Tuesday, June 17, 2014

Game of Thrones

Just watched this season's finale. The Hound was brilliant, his best scene ever. Martin has made clear why you don't write books in which the main characters die: because when you make it into a movie, you keep killing off the actors just as they hit their stride.

At least we still have Jorah Mormont to kick around. I wasn't that attached to the character in the book, but I am a big fan of Iain Glen ever since his bit part in Downton Abbey. This is another problem with film; a good actor makes his character more likeable than the plot expects. Sean Bean did the same thing with Boromir.

At the end, I was struck by the unhappy revelation that this book series will never be finished. The TV show is burning through the plot; they have maybe one more season and they'll be out of books. Martin will have to devote his time to script treatments to finish out the show. After that, he'll just be too tired of the whole thing to actually write the books.

On the other hand, as much as I like Martin's discursive writing, the show is dramatically and narratively tighter. Maybe they'll hire somebody to write the final books based on the show.

Tuesday, June 10, 2014

Paul Krugman has a more optimistic view

Well, think about global warming from the point of view of someone who grew up taking Ayn Rand seriously, believing that the untrammeled pursuit of self-interest is always good and that government is always the problem, never the solution. Along come some scientists declaring that unrestricted pursuit of self-interest will destroy the world, and that government intervention is the only answer. It doesn’t matter how market-friendly you make the proposed intervention; this is a direct challenge to the libertarian worldview.
Interests, Ideology And Climate 
In Krugman's view, the only real problem is ideological. I agree. All of my arguments with libertarians have gone the most screwy at precisely the moment when I point out that the looming environmental crisis cannot be managed by the free market.

These are data points that are unassailable: we are heading for disaster, and the only solution is collective action. Libertarians can only respond by ignoring the scientific facts, ignoring the consequences of their own ideology, or by embracing defeatism - essentially, our destruction is inevitable and inescapable.

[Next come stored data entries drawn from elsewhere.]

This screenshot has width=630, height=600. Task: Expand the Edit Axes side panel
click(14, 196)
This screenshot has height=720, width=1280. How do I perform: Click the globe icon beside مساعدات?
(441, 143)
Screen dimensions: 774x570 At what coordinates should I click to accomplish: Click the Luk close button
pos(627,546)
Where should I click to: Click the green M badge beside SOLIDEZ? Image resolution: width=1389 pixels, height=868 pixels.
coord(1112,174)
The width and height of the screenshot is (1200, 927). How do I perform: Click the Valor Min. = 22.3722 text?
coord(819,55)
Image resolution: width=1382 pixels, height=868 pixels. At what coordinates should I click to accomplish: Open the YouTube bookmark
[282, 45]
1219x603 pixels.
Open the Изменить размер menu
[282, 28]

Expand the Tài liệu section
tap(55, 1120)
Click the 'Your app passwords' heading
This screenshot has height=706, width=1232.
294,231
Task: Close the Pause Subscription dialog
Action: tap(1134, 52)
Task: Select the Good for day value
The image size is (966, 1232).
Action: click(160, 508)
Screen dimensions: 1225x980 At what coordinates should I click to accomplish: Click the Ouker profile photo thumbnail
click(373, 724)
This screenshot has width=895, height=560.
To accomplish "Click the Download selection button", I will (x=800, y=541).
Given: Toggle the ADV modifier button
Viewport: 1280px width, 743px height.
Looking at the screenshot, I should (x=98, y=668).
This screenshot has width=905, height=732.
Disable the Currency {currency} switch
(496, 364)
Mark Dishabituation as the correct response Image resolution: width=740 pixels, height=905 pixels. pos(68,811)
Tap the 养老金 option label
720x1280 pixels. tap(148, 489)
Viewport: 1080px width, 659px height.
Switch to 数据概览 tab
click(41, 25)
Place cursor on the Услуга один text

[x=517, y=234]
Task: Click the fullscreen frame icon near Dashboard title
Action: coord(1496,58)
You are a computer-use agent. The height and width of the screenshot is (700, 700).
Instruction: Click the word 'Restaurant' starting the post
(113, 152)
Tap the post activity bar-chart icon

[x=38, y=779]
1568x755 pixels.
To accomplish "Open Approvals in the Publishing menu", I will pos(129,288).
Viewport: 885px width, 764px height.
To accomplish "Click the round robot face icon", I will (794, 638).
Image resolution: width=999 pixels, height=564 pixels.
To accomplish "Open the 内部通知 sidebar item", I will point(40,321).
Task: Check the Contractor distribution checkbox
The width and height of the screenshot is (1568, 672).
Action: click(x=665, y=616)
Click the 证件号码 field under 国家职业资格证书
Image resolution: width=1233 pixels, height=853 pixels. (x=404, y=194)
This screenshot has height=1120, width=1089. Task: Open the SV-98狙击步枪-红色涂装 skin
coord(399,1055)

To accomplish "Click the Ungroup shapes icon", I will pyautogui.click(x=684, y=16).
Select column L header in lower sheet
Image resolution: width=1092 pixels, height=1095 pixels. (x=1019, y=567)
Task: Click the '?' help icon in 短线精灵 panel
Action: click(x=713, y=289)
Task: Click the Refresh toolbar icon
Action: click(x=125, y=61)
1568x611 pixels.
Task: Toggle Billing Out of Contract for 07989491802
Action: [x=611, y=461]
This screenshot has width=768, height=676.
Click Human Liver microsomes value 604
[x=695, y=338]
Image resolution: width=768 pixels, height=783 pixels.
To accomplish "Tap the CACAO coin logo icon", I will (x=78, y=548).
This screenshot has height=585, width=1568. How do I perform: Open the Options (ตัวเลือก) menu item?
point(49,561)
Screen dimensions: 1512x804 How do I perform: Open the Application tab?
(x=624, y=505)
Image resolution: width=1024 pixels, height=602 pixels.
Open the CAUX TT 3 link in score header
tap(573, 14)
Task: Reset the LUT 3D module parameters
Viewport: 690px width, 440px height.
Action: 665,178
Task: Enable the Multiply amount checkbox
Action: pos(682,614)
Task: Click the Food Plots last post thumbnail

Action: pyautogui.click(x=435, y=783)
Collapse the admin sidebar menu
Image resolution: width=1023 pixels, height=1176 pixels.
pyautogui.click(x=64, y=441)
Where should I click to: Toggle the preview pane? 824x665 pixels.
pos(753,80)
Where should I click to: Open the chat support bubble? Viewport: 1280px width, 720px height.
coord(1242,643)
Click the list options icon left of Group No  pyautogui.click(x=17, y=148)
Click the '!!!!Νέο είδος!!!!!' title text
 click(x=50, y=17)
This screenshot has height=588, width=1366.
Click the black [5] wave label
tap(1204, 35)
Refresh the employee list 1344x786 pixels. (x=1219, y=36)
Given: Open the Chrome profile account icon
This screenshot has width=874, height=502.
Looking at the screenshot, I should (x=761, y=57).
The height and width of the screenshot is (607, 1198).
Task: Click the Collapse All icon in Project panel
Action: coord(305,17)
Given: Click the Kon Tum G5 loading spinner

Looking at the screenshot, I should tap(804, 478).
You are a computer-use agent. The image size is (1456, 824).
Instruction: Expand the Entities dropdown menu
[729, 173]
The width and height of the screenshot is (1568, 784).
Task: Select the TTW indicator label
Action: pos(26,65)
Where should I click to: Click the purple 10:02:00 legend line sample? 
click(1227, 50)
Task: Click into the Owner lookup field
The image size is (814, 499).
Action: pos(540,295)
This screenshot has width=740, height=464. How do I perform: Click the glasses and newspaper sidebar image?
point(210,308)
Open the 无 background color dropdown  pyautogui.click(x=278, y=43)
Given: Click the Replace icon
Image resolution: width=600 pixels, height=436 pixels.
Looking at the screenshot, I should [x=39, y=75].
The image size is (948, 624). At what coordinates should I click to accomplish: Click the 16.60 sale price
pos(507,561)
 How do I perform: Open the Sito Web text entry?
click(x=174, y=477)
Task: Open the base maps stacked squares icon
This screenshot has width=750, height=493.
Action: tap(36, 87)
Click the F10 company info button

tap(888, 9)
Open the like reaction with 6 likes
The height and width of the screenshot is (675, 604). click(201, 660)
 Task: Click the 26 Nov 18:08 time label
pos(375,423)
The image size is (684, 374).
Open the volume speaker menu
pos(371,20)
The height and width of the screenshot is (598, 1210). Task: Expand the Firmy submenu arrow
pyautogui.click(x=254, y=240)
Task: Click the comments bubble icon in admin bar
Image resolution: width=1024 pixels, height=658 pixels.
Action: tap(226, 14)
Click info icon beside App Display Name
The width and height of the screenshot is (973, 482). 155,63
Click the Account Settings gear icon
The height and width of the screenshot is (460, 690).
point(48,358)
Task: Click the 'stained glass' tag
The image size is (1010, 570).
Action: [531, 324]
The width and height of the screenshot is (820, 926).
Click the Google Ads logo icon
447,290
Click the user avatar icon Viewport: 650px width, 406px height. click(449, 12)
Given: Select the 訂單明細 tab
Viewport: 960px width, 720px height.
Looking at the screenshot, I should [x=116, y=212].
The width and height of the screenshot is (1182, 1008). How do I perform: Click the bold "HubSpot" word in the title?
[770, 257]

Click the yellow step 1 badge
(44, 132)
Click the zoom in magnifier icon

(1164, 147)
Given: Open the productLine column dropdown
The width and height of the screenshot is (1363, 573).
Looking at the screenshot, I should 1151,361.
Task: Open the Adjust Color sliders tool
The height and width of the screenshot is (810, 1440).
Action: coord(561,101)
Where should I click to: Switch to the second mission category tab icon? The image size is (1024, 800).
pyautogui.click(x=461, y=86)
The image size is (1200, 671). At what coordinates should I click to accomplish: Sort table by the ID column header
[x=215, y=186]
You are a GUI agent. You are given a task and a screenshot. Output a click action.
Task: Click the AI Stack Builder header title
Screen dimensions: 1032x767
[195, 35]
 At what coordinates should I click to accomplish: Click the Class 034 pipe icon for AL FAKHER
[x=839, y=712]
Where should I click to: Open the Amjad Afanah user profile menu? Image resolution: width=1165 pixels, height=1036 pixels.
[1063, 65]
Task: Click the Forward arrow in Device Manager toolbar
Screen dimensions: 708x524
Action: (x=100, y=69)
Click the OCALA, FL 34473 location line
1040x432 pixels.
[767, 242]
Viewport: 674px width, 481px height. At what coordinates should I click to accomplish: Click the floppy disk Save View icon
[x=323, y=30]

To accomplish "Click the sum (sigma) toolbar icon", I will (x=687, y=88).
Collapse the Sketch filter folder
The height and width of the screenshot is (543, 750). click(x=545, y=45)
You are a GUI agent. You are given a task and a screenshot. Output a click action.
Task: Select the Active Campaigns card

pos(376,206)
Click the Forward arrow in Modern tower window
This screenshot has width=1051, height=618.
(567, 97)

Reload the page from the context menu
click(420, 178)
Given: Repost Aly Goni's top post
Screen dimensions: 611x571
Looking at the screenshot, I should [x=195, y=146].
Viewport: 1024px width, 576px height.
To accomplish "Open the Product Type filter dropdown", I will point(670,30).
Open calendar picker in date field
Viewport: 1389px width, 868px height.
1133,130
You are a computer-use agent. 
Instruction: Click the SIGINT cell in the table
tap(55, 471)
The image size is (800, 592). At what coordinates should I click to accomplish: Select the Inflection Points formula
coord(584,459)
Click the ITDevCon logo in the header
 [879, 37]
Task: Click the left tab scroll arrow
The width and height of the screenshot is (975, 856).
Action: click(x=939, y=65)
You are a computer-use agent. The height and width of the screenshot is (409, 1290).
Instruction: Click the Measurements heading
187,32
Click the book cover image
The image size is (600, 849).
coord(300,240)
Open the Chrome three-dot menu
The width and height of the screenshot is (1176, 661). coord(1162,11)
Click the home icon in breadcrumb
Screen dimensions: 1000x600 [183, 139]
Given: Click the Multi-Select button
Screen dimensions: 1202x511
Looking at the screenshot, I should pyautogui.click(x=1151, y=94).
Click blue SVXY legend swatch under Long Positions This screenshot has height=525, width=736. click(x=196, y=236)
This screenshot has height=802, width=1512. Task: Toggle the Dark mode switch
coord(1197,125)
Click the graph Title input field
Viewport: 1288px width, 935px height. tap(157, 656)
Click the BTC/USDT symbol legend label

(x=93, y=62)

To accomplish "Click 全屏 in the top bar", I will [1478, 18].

Think about that. These people would rather see the world burn than admit that their governing philosophy is simply bunk. But that's not as defamatory as it seems, since it basically describes all people ever. It is only now, with the advent of science, that people can separate their personal worth and self-esteem from the factual positions they happen to hold at the moment. And even now, most people simply can't do it.

Because most people have built an edifice on those "facts," an edifice they know is unfair and unjust, and they rightly fear that if they surrender on those "facts" they will have to dismantle their edifice, and at that point they may well be required to account for the injustice they have done (or even merely be subject to someone else's injustice). By most people, of course, I mean the entire Western world which has consumed the lion's share of the Earth's resources for centuries.

An accounting is coming, either at our own hands or at the hands of Nature, in the form of brute reality; and as any biologist will rush to assure you, Nature is not by any definition merciful.

Monday, June 9, 2014

Blogging the end of the world

It starts here: Erza Klein lists seven reasons why it's too late.

http://www.vox.com/2014/6/5/5779040/7-reasons-America-fail-global-warming

1. We waited too long. Self-explanatory.

2. The people most affected don't get to vote. For those of you who read Collapse by Jared Diamond, this is the number one reason societies collapse.

3. We're bad at sacrificing now for the future. As Neil Degrasse Tyson and Thomas Piketty keep pointing out, that is a design feature of capitalism.

4. The effects are not reversible. It's not like if we just stop burning carbon, things will go back to the way they were. These changes are effectively permanent.

5. The Republican party. Self-explanatory.

6. International cooperation is too hard. Here I think he is wrong; if America were leading the way on this, we could actually pull it off. There is a value to having a military roughly equivalent to the rest of the world combined; people listen when you speak. If the USA were of one heart and mind on this, we could make it happen. But see #5.

7. Blind faith in magic doesn't work. But I guess this is really just #5, again.

What am I doing about it? I only had one child, we own a single car, and I will be buying a house at least 10 meters above sea level.

Friday, June 6, 2014

I should check my email more often

Just found a year's worth of fan mail. Also, less importantly, a request to enter the Compton award, and an inquiry from a movie studio on licensing rights for TKG.

I was sure my IT department set that account up to forward my mail. I would complain, but I don't want to have to sleep on the couch.

Monday, June 2, 2014

Lawerence Krauss agrees with me

Just saw him on the show Q&A; he said it seemed like Abbot was trying to make Australia into America.

And indeed he is, from regressive taxes, repealing regulation, and increasing the defense budget, right across to science denial. Krauss' best line of the night (said to a climate-change denier): "OK, so what does your model predict?"